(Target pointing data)

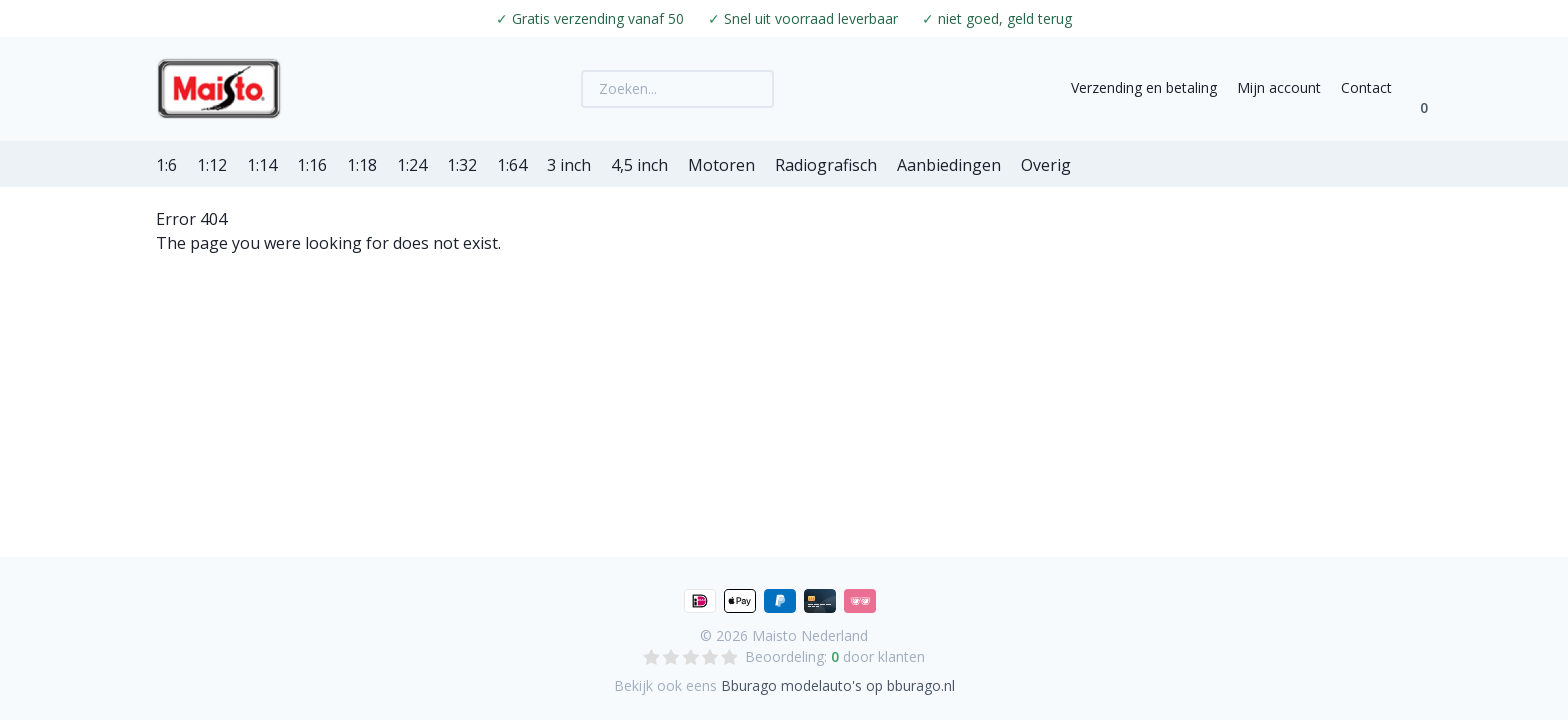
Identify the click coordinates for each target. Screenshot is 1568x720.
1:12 (212, 165)
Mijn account (1279, 87)
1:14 (262, 165)
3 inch (569, 165)
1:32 (462, 165)
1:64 (512, 165)
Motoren (721, 165)
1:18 (362, 165)
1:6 (166, 165)
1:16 (312, 165)
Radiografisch (826, 165)
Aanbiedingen (949, 165)
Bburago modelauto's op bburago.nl (838, 685)
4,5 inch (639, 165)
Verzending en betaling (1144, 87)
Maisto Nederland (810, 635)
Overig (1046, 165)
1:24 (412, 165)
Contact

▶ **WHAT YOU NEED TO DO**
Transcribe all of the material above line for line, leaving the picture out of your copy.

▶ **EXERCISE RESULT**
Identify the click coordinates for each target. Screenshot is 1568x720.
1:12 (212, 165)
Mijn account (1279, 87)
1:14 (262, 165)
3 inch (569, 165)
1:32 (462, 165)
1:64 (512, 165)
Motoren (721, 165)
1:18 (362, 165)
1:6 (166, 165)
1:16 (312, 165)
Radiografisch (826, 165)
Aanbiedingen (949, 165)
Bburago modelauto's op bburago.nl (838, 685)
4,5 inch (639, 165)
Verzending en betaling (1144, 87)
Maisto Nederland (810, 635)
Overig (1046, 165)
1:24 (412, 165)
Contact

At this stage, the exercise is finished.